━━━━━ Extracted entries
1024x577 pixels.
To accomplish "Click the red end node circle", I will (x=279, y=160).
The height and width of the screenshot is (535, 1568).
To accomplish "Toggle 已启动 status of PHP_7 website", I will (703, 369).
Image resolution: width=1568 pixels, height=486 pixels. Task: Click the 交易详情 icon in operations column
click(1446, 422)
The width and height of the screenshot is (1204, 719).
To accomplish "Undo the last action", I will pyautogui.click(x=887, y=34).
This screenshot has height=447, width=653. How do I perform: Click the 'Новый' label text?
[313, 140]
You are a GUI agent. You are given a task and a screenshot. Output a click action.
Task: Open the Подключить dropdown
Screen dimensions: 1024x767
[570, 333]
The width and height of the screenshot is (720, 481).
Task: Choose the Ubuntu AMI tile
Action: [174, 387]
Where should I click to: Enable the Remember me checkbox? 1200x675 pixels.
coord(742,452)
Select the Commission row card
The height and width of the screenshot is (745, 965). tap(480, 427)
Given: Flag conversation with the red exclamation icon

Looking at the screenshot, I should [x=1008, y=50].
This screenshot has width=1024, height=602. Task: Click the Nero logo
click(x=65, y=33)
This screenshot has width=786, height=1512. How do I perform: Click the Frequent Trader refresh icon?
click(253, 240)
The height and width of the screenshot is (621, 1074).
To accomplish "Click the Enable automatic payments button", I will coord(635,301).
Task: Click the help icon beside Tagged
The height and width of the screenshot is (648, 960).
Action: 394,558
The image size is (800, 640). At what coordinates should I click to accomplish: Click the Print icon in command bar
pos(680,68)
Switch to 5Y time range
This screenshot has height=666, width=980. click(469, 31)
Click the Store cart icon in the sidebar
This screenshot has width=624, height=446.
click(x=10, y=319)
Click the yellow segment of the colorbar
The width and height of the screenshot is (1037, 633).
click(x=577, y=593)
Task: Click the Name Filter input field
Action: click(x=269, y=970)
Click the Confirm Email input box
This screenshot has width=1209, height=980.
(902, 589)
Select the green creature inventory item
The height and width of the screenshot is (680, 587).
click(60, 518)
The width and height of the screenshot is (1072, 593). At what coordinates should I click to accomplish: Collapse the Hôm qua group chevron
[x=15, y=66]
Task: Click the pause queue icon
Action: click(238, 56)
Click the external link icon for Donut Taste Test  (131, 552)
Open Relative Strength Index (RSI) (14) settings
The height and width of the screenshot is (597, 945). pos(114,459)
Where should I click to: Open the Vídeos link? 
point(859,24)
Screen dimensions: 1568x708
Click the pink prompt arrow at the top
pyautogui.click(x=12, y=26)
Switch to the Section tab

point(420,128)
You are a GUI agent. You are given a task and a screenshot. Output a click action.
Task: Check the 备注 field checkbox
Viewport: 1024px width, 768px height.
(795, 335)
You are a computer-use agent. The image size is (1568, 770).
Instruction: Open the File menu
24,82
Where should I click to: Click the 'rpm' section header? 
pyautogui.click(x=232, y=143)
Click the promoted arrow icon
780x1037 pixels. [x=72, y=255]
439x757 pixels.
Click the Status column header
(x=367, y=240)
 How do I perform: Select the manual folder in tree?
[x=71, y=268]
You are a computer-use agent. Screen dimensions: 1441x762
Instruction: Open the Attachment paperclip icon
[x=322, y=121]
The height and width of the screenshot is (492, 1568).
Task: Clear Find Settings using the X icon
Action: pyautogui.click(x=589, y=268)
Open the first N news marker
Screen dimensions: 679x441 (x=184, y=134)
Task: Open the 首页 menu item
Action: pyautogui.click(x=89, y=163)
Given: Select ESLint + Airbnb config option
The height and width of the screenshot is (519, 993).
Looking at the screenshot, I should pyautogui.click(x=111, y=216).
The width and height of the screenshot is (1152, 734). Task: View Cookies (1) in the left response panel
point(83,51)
━━━━━━━━━━
Isolate the lines above that contain the word "will" and copy them.

Completed task »
To accomplish "Click the red end node circle", I will (x=279, y=160).
To accomplish "Toggle 已启动 status of PHP_7 website", I will (703, 369).
To accomplish "Undo the last action", I will pyautogui.click(x=887, y=34).
To accomplish "Click the Enable automatic payments button", I will coord(635,301).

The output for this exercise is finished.